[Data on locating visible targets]

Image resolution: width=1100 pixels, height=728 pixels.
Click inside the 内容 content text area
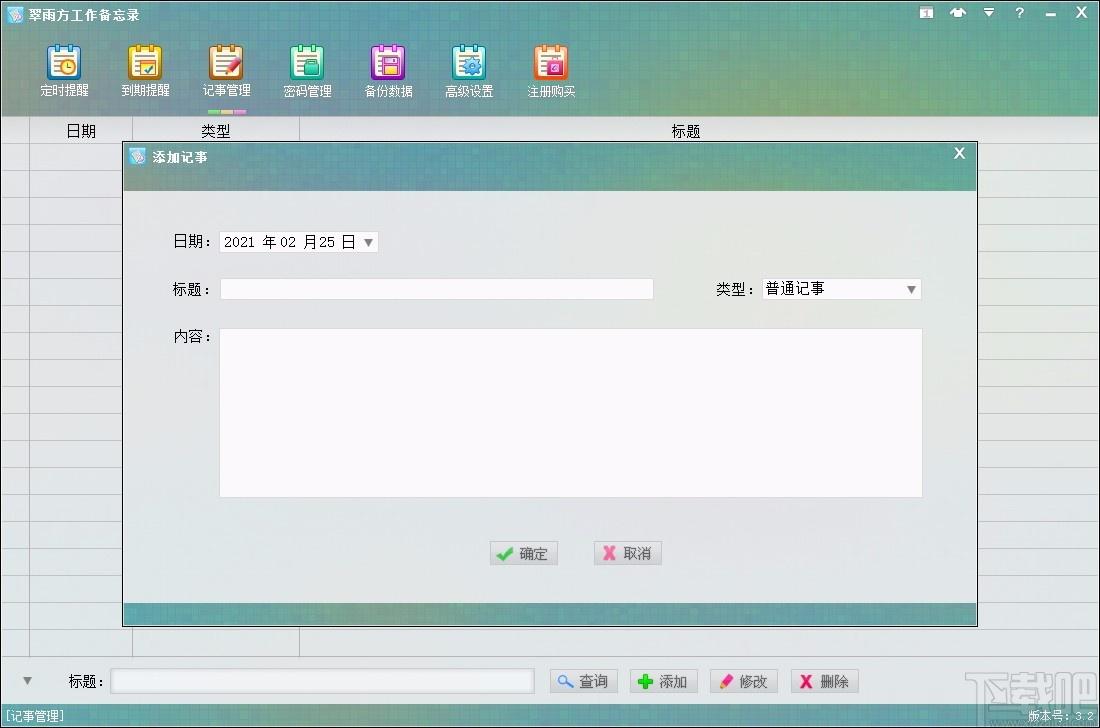[570, 413]
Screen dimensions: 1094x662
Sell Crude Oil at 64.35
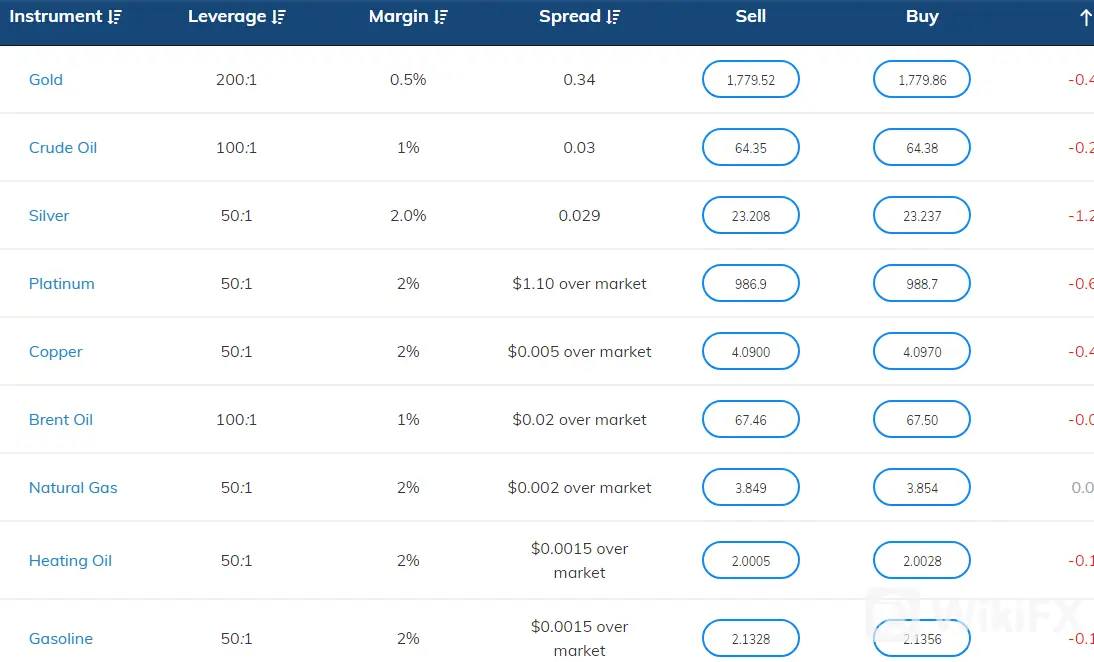(751, 148)
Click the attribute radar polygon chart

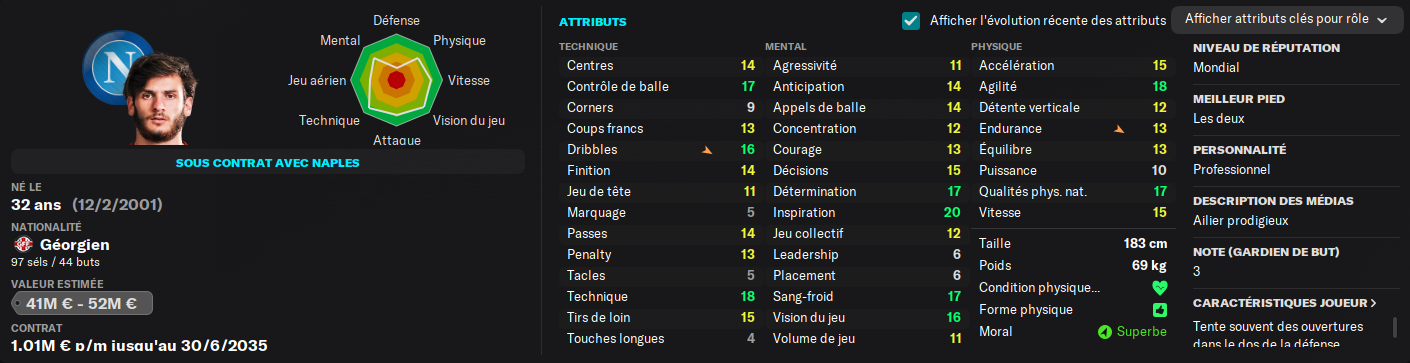(396, 79)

**Brief:** Give the text lines of all the rows above as a JSON list of strings, with one string for each line. Skip blank lines and leave the pictures out.

**Output for this exercise:**
[
  "Image resolution: width=1100 pixels, height=728 pixels.",
  "Click inside the 内容 content text area",
  "[570, 413]",
  "Screen dimensions: 1094x662",
  "Sell Crude Oil at 64.35",
  "(751, 148)",
  "Click the attribute radar polygon chart",
  "(396, 79)"
]